The UK’s National Codes Centre recently ran a competition for amateur codebreakers to try their hands on breaking one of the original WW2 codes (Lorenz Cipher) using modern PC hardware. The National Codes Centre at Bletchley Park (known as “Station X” during the war) is a museum and heritage site for early computing as well as codebreaking. In a nice irony, the winner of the competition was a German programmer, Joachim Schueth, who ran his software on a 1.4 GHz laptop with NetBSD as the O/S, beating the original Colossus codebreaker by a factor of hours. The original Colossus could break the code in 3 hours and 15 minutes, whereas Schueth’s code took just 46 seconds.

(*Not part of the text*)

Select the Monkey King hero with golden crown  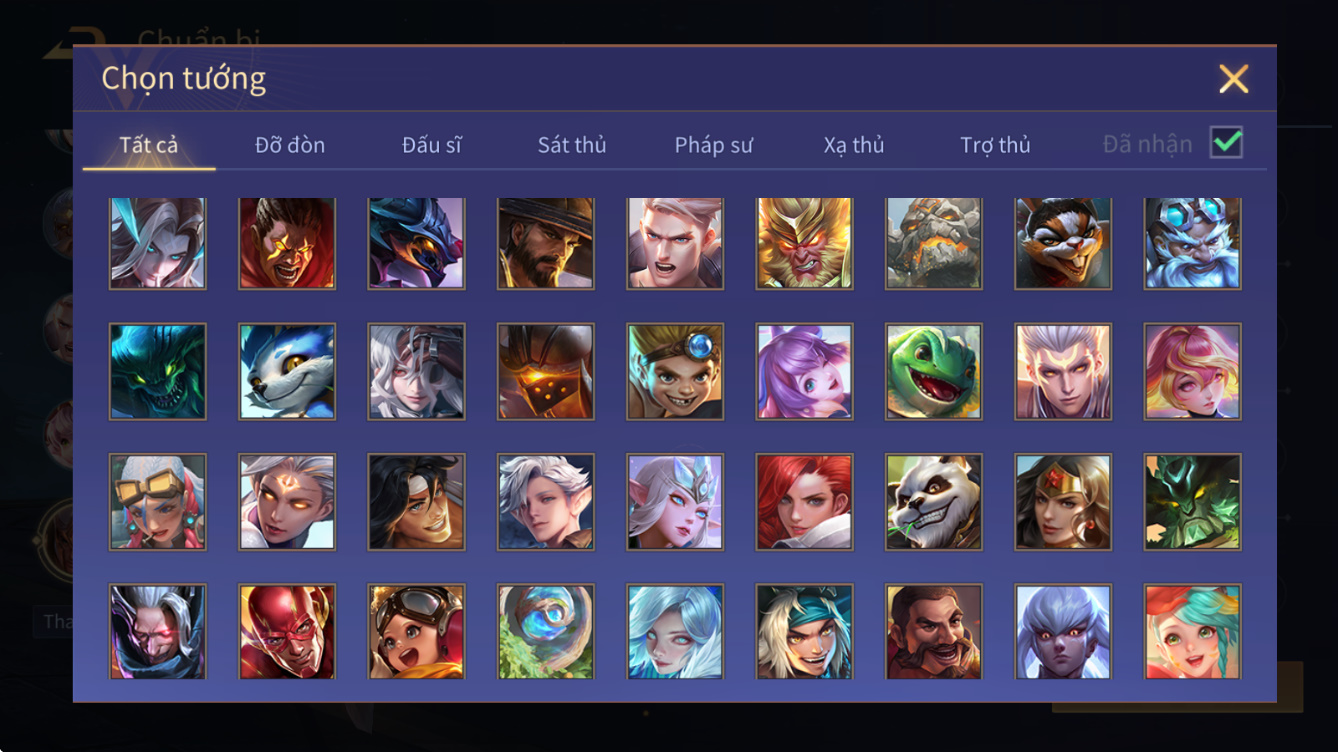[805, 243]
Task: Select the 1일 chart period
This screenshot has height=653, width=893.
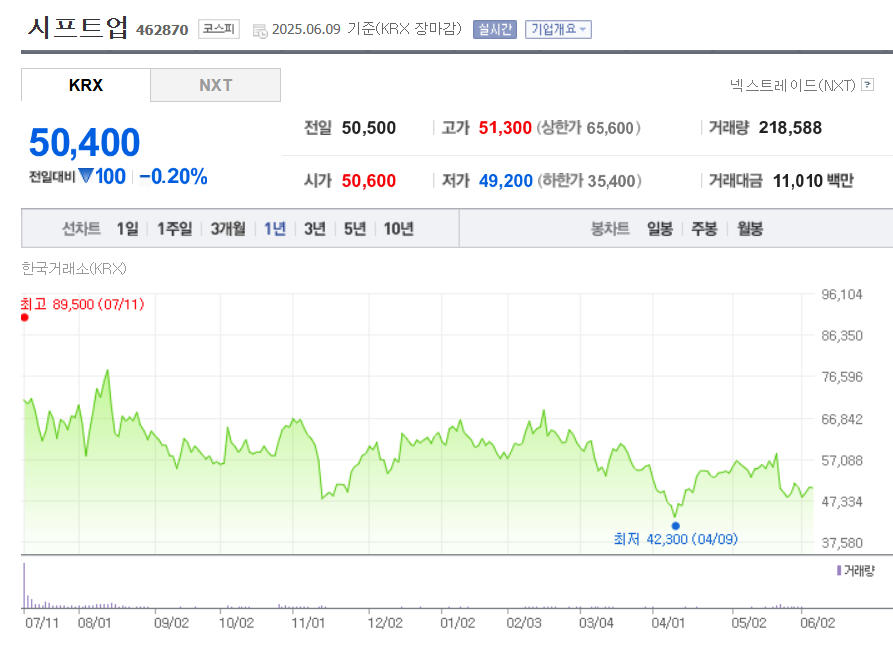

On the performance difference, Schueth himself said: “My laptop digested ciphertext at a speed of 1.2 million characters per second – 240 times faster than Colossus. If you scale the CPU frequency by that factor, you get an equivalent clock of 5.8 MHz for Colossus. That is a remarkable speed for a computer built in 1944. Even 40 years later many computers did not reach that speed. So the Cipher Challenge would have been very much closer had it taken place 20 years ago.†That’s right, not GHz, but MHz. The original Colossus was not so much a Pentium, but rather a Z80.
At Bletchley Park, they have a working Colossus which was lovingly rebuilt over many years by a team of enthusiasts, with help from some of the original designers. The Colossus MKII can be seen working by visitors to Bletchley Park.